Chihiro no país das maravilhas

Sobre o filme A Viagem de Chihiro

Para todos os adultos e crianças que quiserem passar duas horas na terra de Alice, vale a pena comprar um ticket para “A viagem de Chihiro”. A história é simples mas desencadeia um belo e impressionante desfile de personagens estranhos à cultura ocidental.

Os pais de Chihiro, um senhor gordo e guloso e sua esposa prática e obediente, penetram num mundo mágico sem perceber detalhes que só a menina vê. Quando se confrontam com a paisagem bizarra do local, o pai conclui que se trata de um parque temático abandonado. Encontrando uma série de iguarias à disposição num lugar inóspito, os pais declaram que eles têm cartão de crédito e se põem a comer com a voracidade dos porcos em que acabarão por transformar-se. Eles parecem tão ignorantes das referências religiosas e culturais do local quanto nós ocidentais, enquanto Chihiro, ao contrário, demonstra curiosidade e cautela.

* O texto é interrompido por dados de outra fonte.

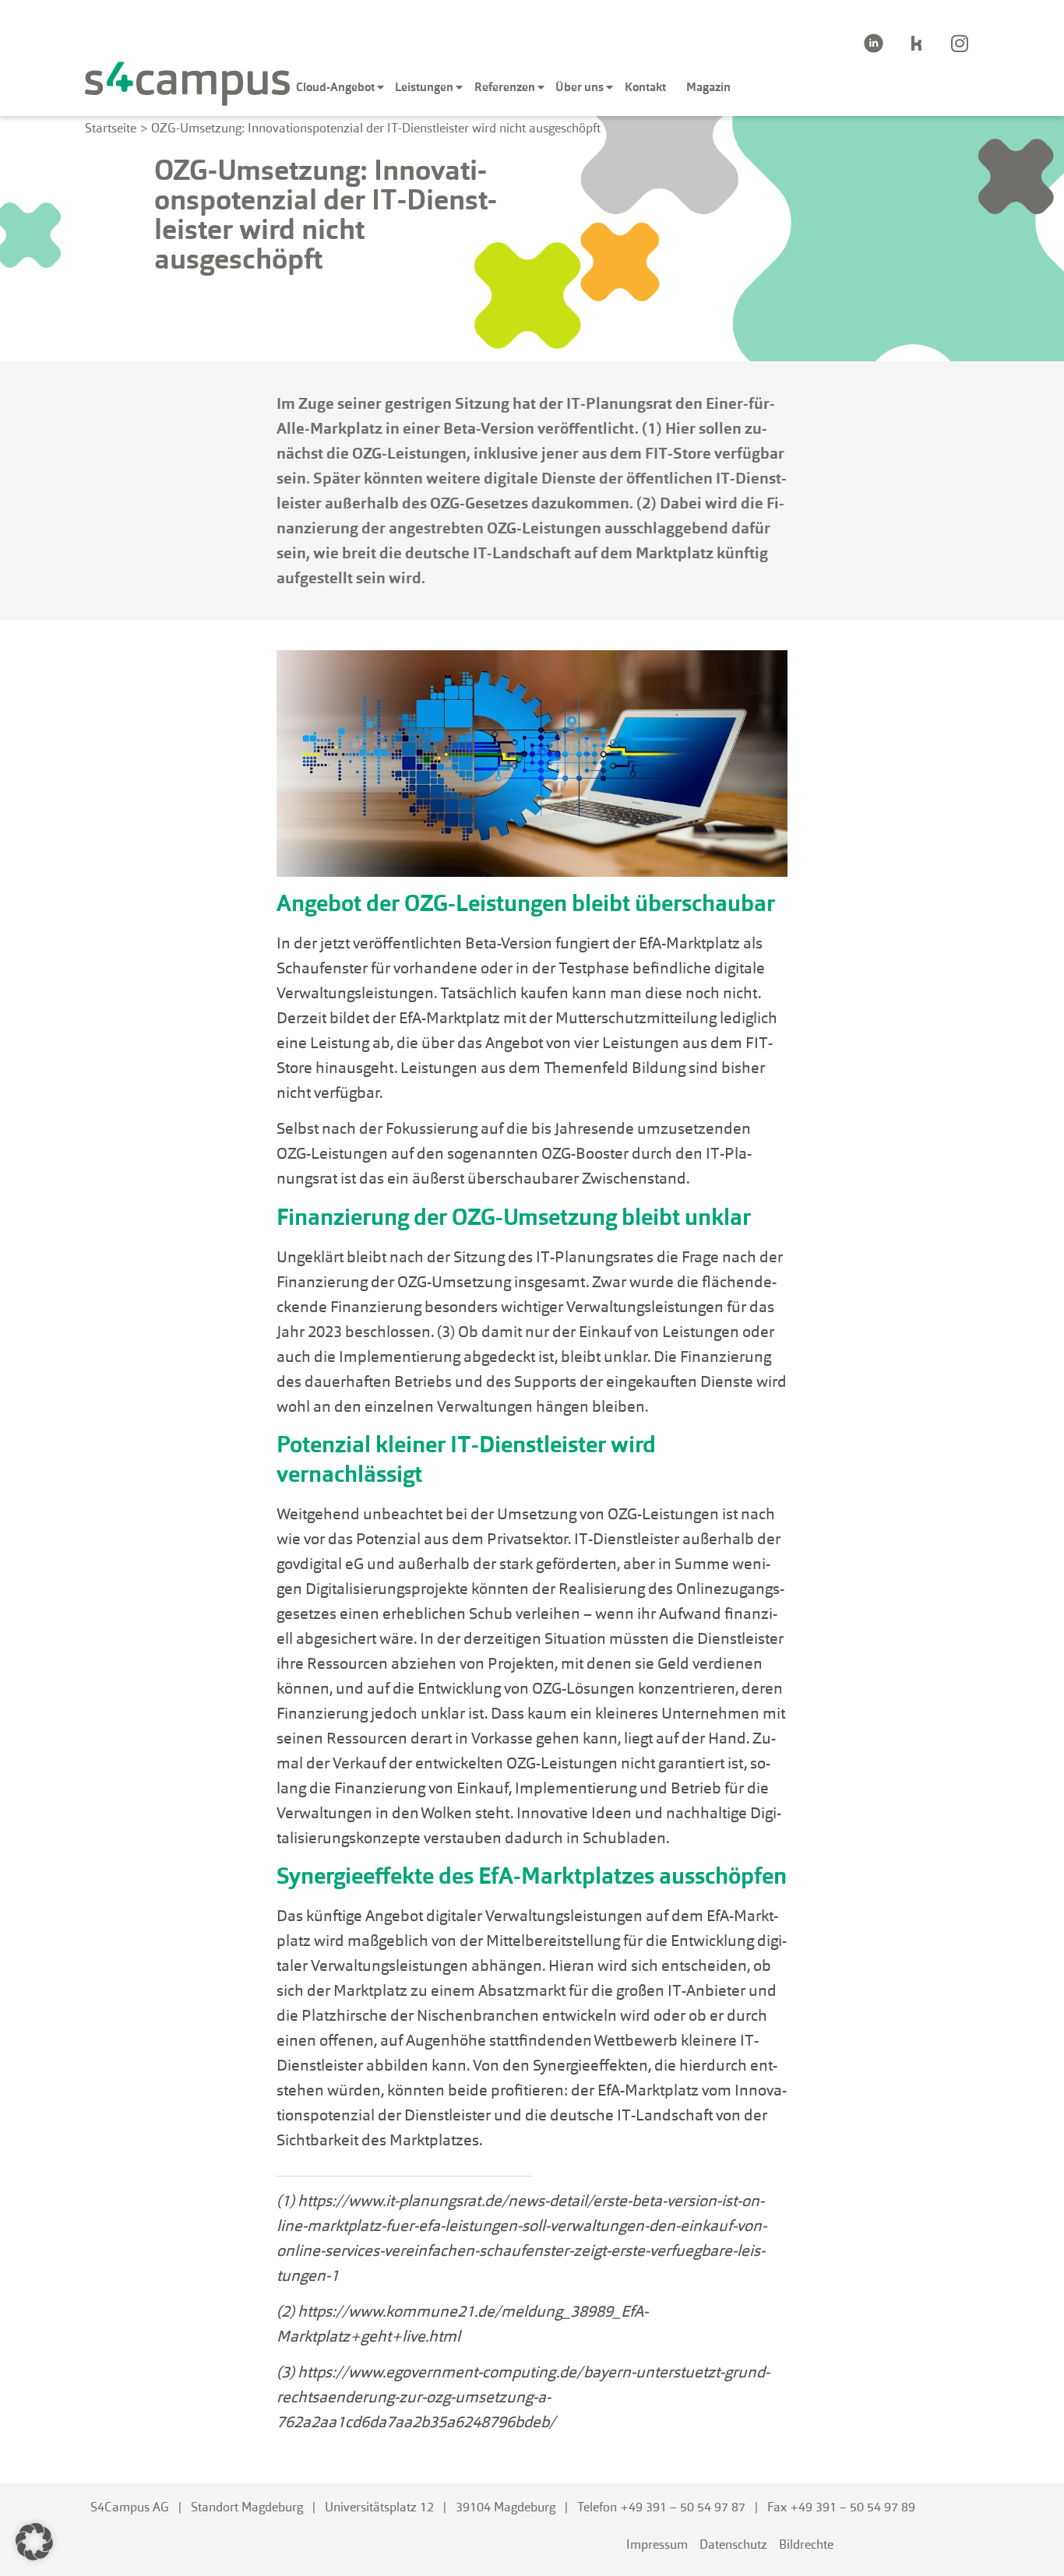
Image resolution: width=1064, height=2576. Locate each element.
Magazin (708, 87)
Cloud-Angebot (335, 87)
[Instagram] (959, 42)
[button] (34, 2541)
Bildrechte (806, 2544)
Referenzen (504, 87)
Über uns (579, 87)
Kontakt (645, 87)
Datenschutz (733, 2544)
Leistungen (424, 87)
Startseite (110, 128)
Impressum (657, 2544)
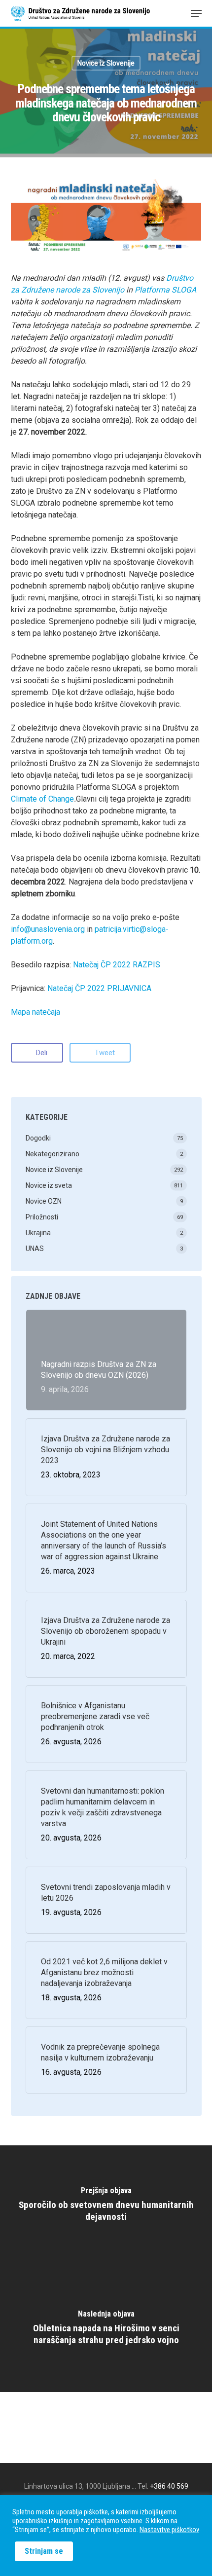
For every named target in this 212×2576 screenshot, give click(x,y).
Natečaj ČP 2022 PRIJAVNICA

Mais tarde descobre que está numa casa de banhos para deuses, controlada por uma feiticeira malvada que escraviza ou enfeitiça os humanos. A menina submete-se uma rotina de humilhação e trabalho, mas vai decodificando este novo mundo, fazendo amigos mágicos e assim conquista a liberdade para si e para os que ama.          

Este é mais um filme sobre a jornada de crescimento que se inicia com o fim da infância, mas seu diferencial é que a menina vive suas aventuras imersa no caldeirão da cultura tradicional de seu país. Alice, de Carroll também encontra personagens provenientes do acervo cultural inglês, mas ela é mais turista que guerreira e não precisa lidar com a falta de sabedoria dos seus adultos. Para Chihiro a perda da inocência passa pela solidão, já que seus pais, ignorantes e simplórios, logo sucumbem, e por uma libertação, como a que cabe a todos os que abandonam o ninho. Mas ela viaja para um mundo cheio de vovôs, animado pela mitologia de seu povo, lembrando que para ir adiante é obrigatório recuar. Os avós são importante fonte de suporte nos momentos de crises de crescimento. Eles garantem uma conexão dos netos com uma história de gerações sucessivas, que os coloca como elos de uma cadeia, assim sua caminhada passa a fazer parte de alguma linha do tempo. O filme é uma dura crítica aos pais que vivem um presente cheio de objetos e prazeres imediatos, alienados do contexto histórico e social. Afinal, para ajudar os filhos a crescer, os pais terão que admitir que eles se tornarão o passado de alguém, que o futuro é tecido de passado.